[WHAT YOU WILL DO]
A: In the Oscar documentary article, who is listed with Wim Wenders for "PINA"?
B: Continue the Oscar documentary article from its last sentence.

[PASSAGE GIVEN]
-- Start --

Oscar Circuit: Best Documentary Feature


Director Charles Ferguson and Producer Audrey Marrs celebrate a win for 2010's Best Documentary, "Inside Job"...

The 2011 Nominees For Best Documentary Feature Film are…

• HELL AND BACK AGAIN • Danfung Dennis, Mike Lerner
• IF A TREE FALLS… • Marshall Curry, Sam Cullman
• PARADISE LOST 3: PURGATORY • Joe Berlinger, Bruce Sinofsky
• PINA • Wim Wenders, Gian-Piero Ringel
• UNDEFEATED • TJ Martin, Dan Lindsay, Rich Middlemas

One of the most polarizing categories historically in Oscar’s canon, the Best Documentary Feature prize has been the source of great controversy throughout its existence.  Year to year and season to season, the list of films snubbed and/or directors and filmmakers flat out ignored by the Academy’s esteemed documentary branch is an impressive one.  Some would say impressive for all the wrong reasons.

-- End --

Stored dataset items
-- Start --

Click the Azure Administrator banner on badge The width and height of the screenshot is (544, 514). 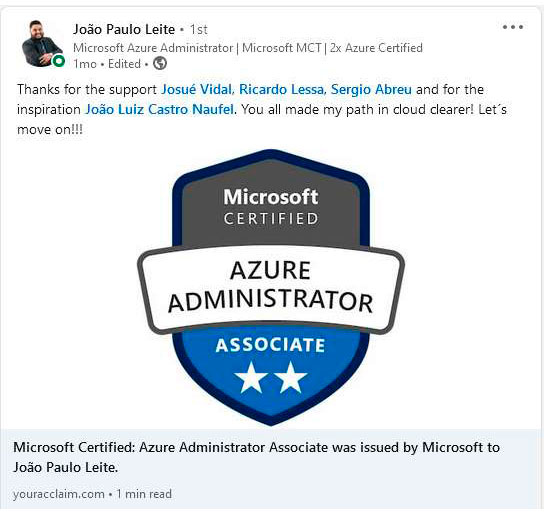(x=271, y=290)
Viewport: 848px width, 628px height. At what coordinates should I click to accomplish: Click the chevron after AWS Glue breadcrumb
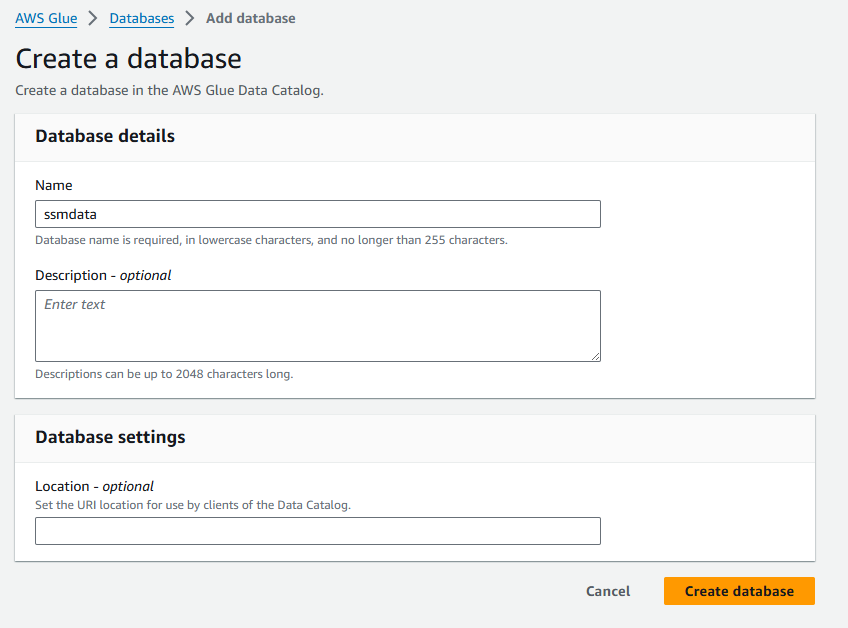tap(93, 19)
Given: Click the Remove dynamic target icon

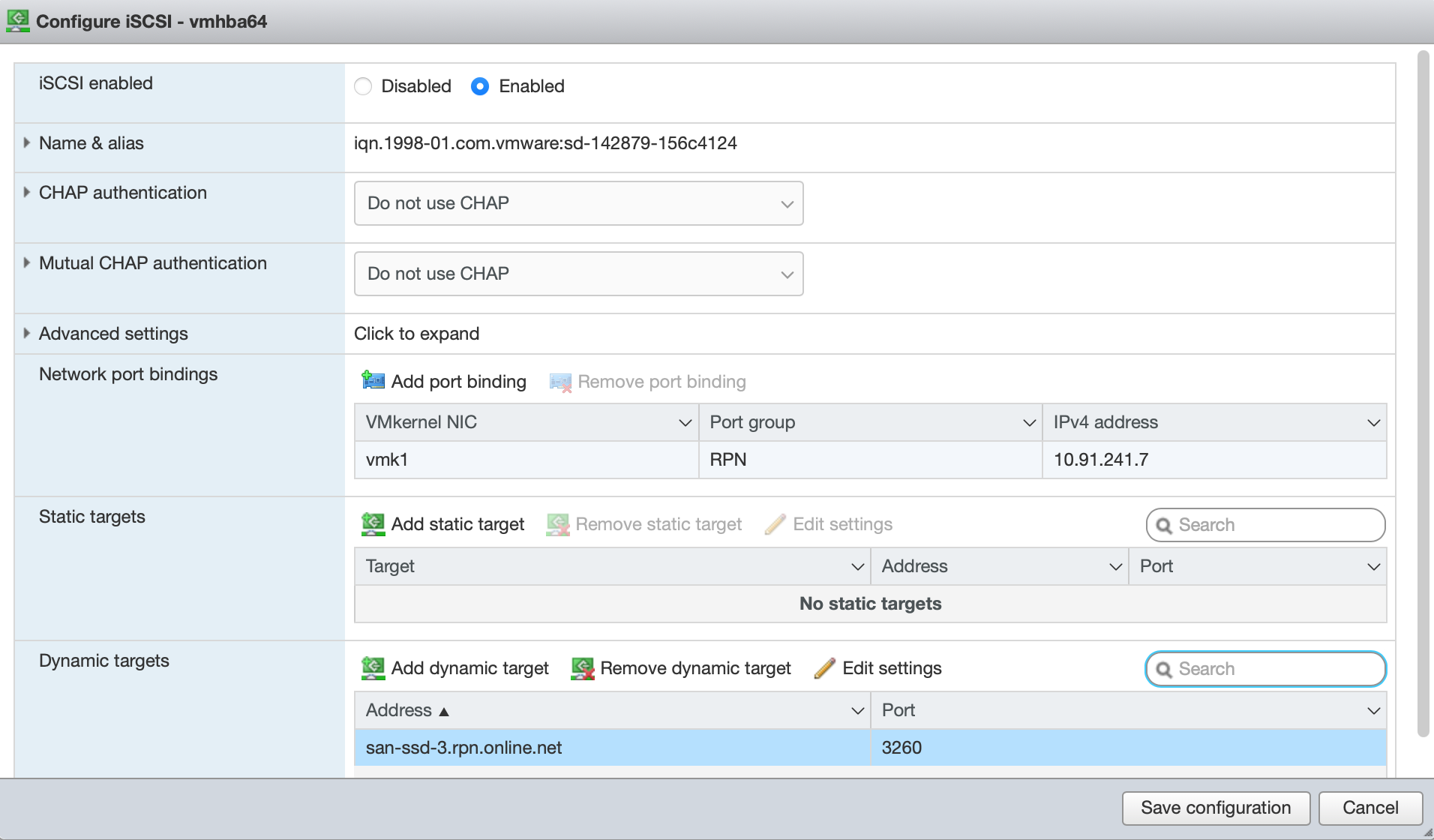Looking at the screenshot, I should (583, 668).
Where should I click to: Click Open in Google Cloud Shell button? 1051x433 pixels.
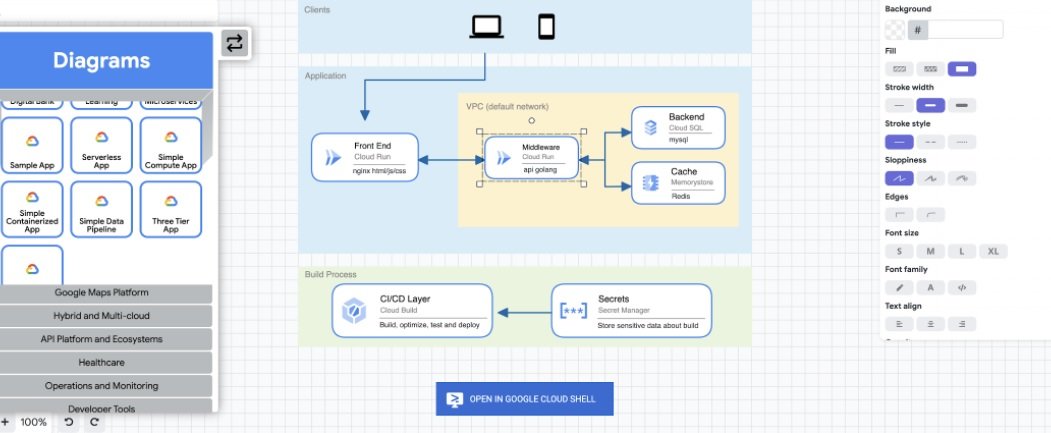coord(524,399)
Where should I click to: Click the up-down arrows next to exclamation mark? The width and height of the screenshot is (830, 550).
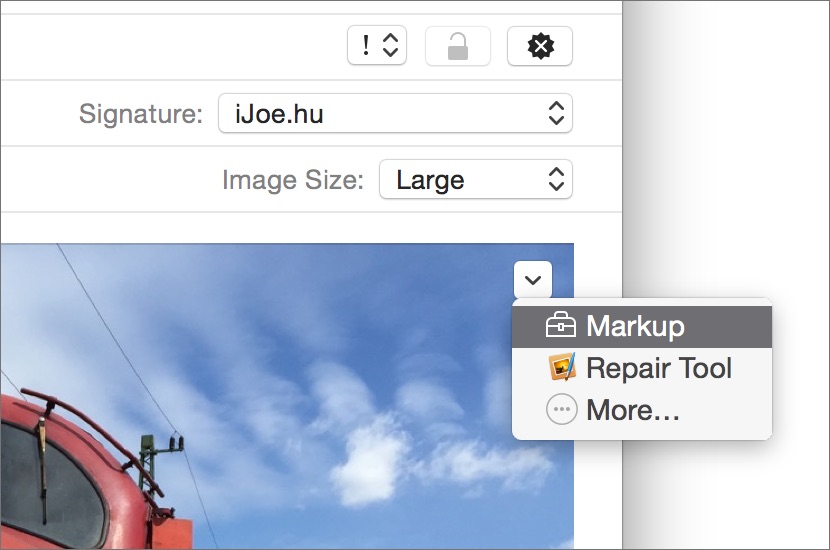click(x=391, y=46)
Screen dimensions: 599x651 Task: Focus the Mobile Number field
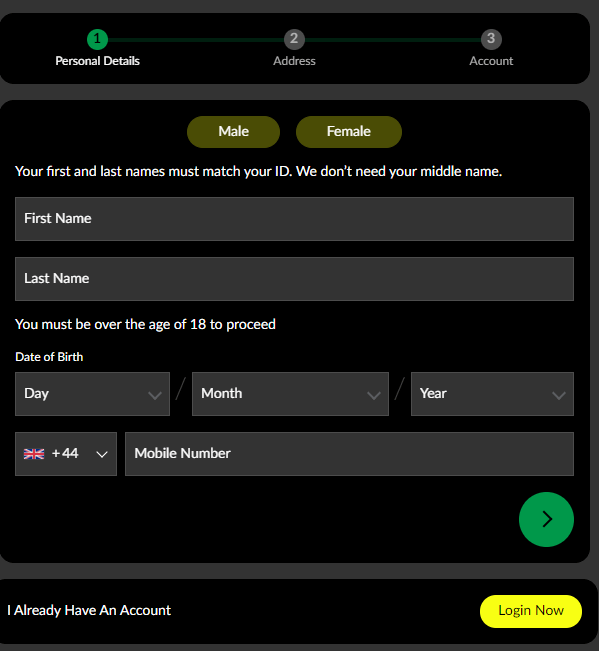(350, 454)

-- End --

[RESULTS FOR THE EXERCISE]
A: Gian-Piero Ringel

B:
Fledgling television network Current TV aired an ambitious program entitled “The 50 Documentaries To See Before You Die” in August 2011 and the show was a well-made talking heads countdown show hosted by Oscar nominated filmmaker Morgan Spurlock (Super Size Me).  Spurlock counted down 10 films per episode and the list was a solid one, but hardly definitive and capped at films made within the past 25 years.  Topping that list was the film that many have cited as one of, if not the greatest documentaries ever made, Steve James’ Hoop Dreams, a 1994 documentary which famously was not even nominated for its genre’s most prestigious trophy.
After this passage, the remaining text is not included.